81 netbox.netbox.netbox_virtual_machine:
82 netbox_token: '{{ lookup("env", "NETBOX_TOKEN") }}'
83 netbox_url: '{{ lookup("env", "NETBOX_URL") }}'
84 validate_certs: false
85 data:
86 cluster: '{{ lookup("env", "NETBOX_CLUSTER") }}'
87 name: '{{ vm_data.name }}'
88 description: 'Built by the GH Actions Pipeline!'
89 local_context_data: '{{ prox_vm_result }}'
90 memory: '{{ vm_data.hardware.memory }}'
91 vcpus: '{{ vm_data.hardware.cpus }}'
92 - name: "Configure VM Interface in Netbox!"
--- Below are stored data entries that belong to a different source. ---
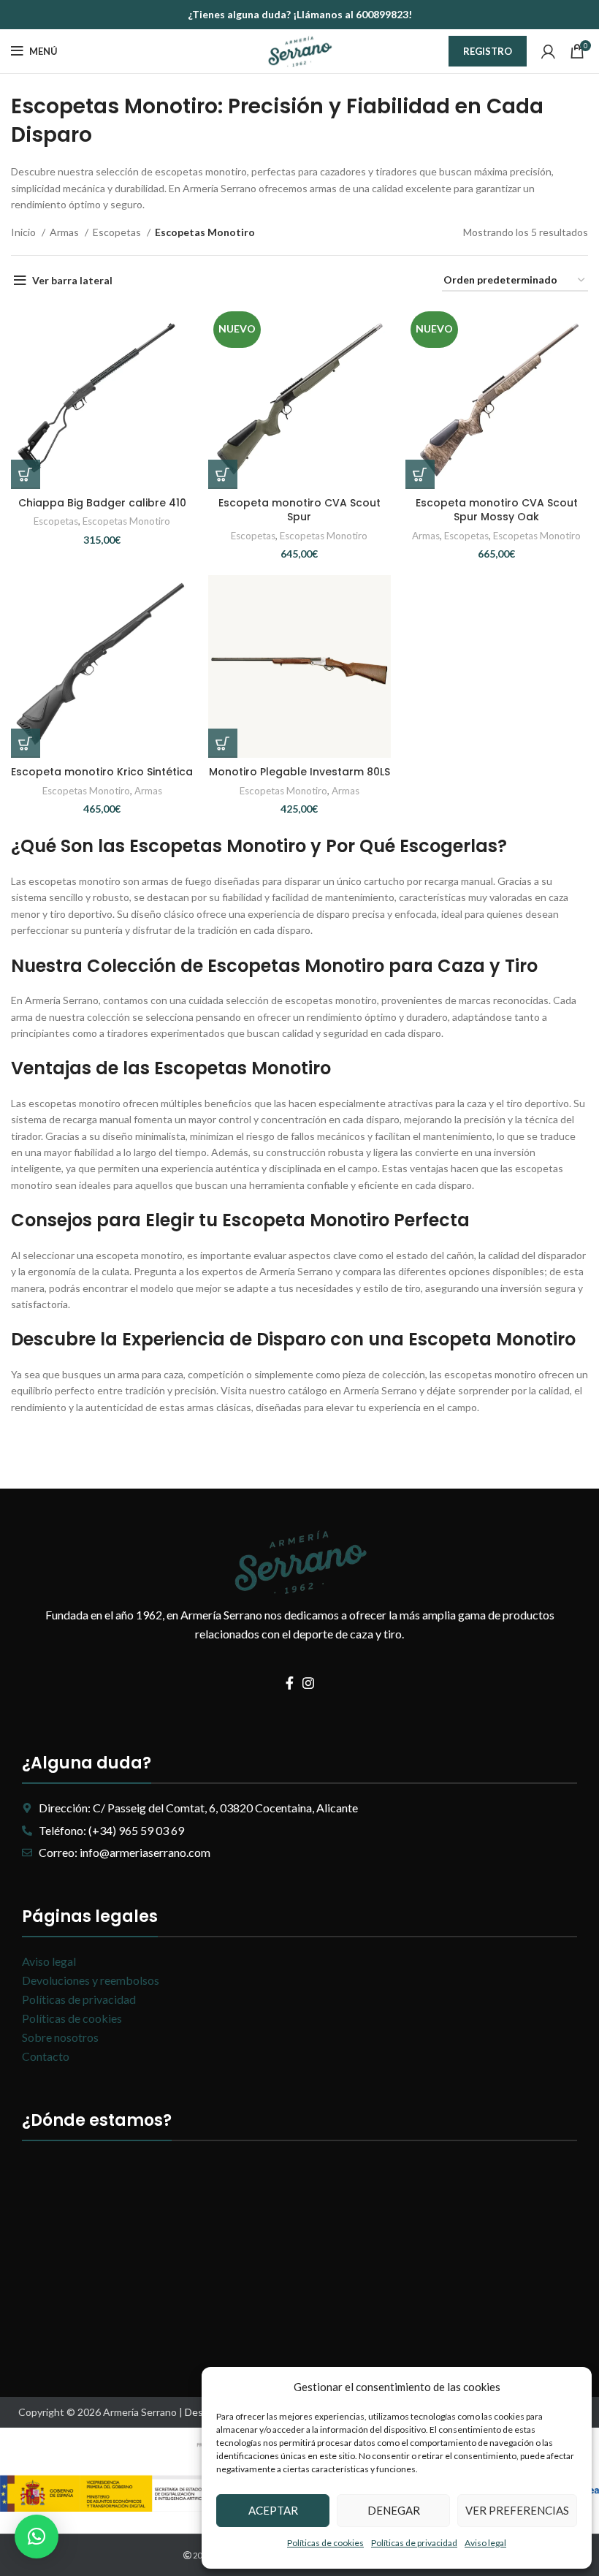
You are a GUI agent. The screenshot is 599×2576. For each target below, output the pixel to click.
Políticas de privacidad (414, 2542)
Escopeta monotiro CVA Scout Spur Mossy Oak (497, 510)
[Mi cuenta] (548, 51)
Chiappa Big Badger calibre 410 (102, 502)
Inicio (24, 232)
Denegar (393, 2510)
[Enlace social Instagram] (308, 1683)
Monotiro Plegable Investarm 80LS (299, 771)
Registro (487, 51)
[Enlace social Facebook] (289, 1683)
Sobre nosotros (60, 2037)
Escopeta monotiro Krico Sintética (102, 771)
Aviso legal (485, 2542)
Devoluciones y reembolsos (90, 1980)
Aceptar (273, 2510)
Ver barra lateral (72, 280)
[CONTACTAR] (25, 474)
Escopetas (118, 232)
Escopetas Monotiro (126, 521)
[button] (36, 2536)
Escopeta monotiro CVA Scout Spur (299, 510)
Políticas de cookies (325, 2542)
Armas (65, 232)
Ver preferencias (517, 2510)
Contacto (45, 2056)
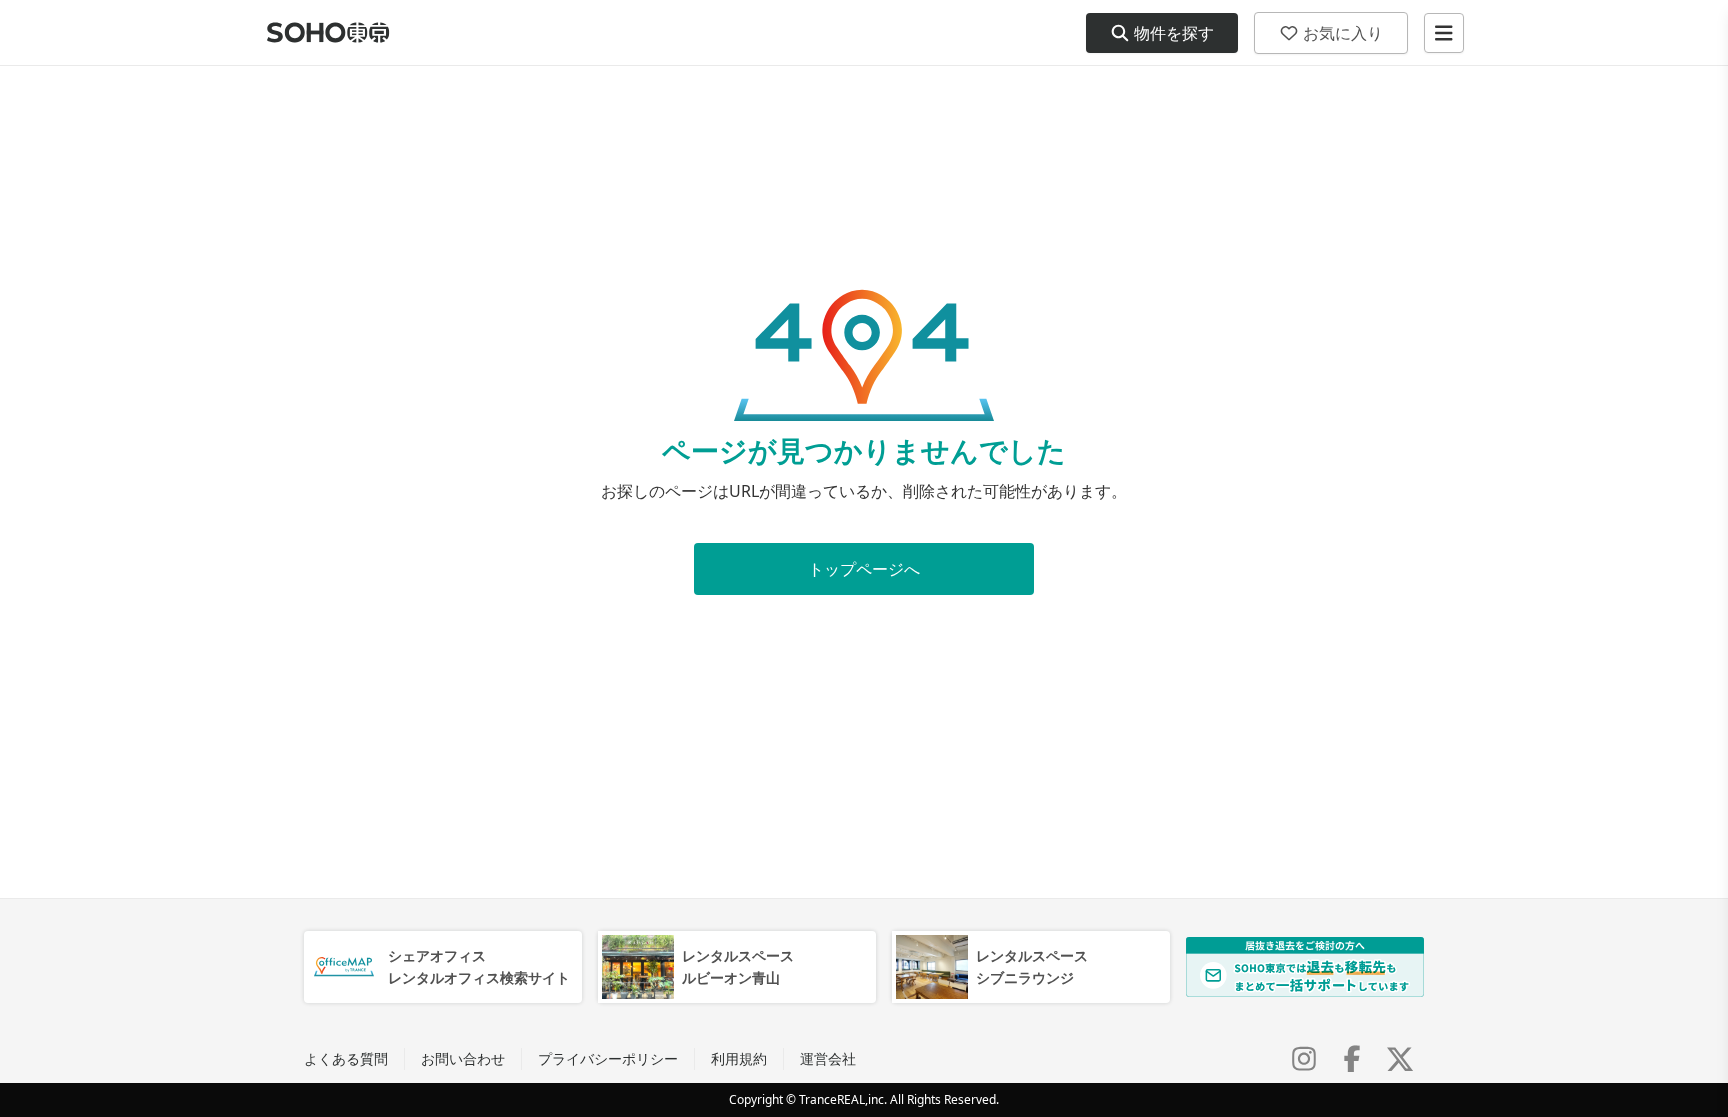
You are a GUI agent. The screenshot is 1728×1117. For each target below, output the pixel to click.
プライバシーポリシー (608, 1058)
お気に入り (1343, 33)
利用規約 (739, 1058)
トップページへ (864, 569)
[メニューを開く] (1444, 33)
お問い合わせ (463, 1058)
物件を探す (1174, 33)
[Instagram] (1304, 1059)
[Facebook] (1352, 1059)
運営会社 (828, 1058)
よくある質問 (346, 1058)
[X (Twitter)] (1400, 1059)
93 netbox.netbox.netbox_vm_interface:
94 netbox_token: '{{ lookup("env", "NETBOX_TOKEN") }}'
95 netbox_url: '{{ lookup("env", "NETBOX_URL") }}'
96 validate_certs: false
97 data:
98 name: '{{ vm_data.name }}_intf_{{ item.hardware_address | replace(":", "") | safe }}'
99 virtual_machine: '{{ vm_data.name }}'
100 vrf: 'Campus'
101 mac_address: '{{ item.hardware_address }}'
102 with_items: '{{ prox_network_result_modified.msg.result }}'
103 when: item.hardware_address != '00:00:00:00:00:00'
104 - name: "Reserve IP"
105 netbox.netbox.netbox_ip_address:
106 netbox_token: '{{ lookup("env", "NETBOX_TOKEN") }}'
107 netbox_url: '{{ lookup("env", "NETBOX_URL") }}'
108 validate_certs: false
109 data:
110 address: '{{ item.ip_addresses[0].ip_address }}/{{ item.ip_addresses[0].prefix }}'
111 vrf: 'Campus'
112 assigned_object:
113 virtual_machine: '{{ vm_data.name }}'
114 state: present
115 with_items: '{{ prox_network_result_modified.msg.result }}'
116 when: item.hardware_address != '00:00:00:00:00:00'
117 - name: "Finalize the VM in Netbox!"
118 netbox.netbox.netbox_virtual_machine:
119 netbox_token: '{{ lookup("env", "NETBOX_TOKEN") }}'
120 netbox_url: '{{ lookup("env", "NETBOX_URL") }}'
121 validate_certs: false
122 data:
123 cluster: '{{ lookup("env", "NETBOX_CLUSTER") }}'
124 tags:
125 - 'lab_debian_machines'
126 - 'lab_linux_machines'
127 - 'lab_apt_updates'
128 name: '{{ vm_data.name }}'
129 primary_ip4:
130 address: '{{ item.ip_addresses[0].ip_address }}/{{ item.ip_addresses[0].prefix }}'
131 vrf: "Campus"
132 with_items: '{{ prox_network_result_modified.msg.result }}'
133 when: item.hardware_address != '00:00:00:00:00:00'
Conclusion
Overall, the Proxmox API/playbooks are quite a bit simpler to use than the VMware ones. The proxmoxer
based modules are relatively feature complete compared to vmware_rest
, but the largest exception I found (examples not in this post) was that I could always fall back to Ansible's comprehensive Linux foundation to fill any gaps I needed to. It's a refreshing change.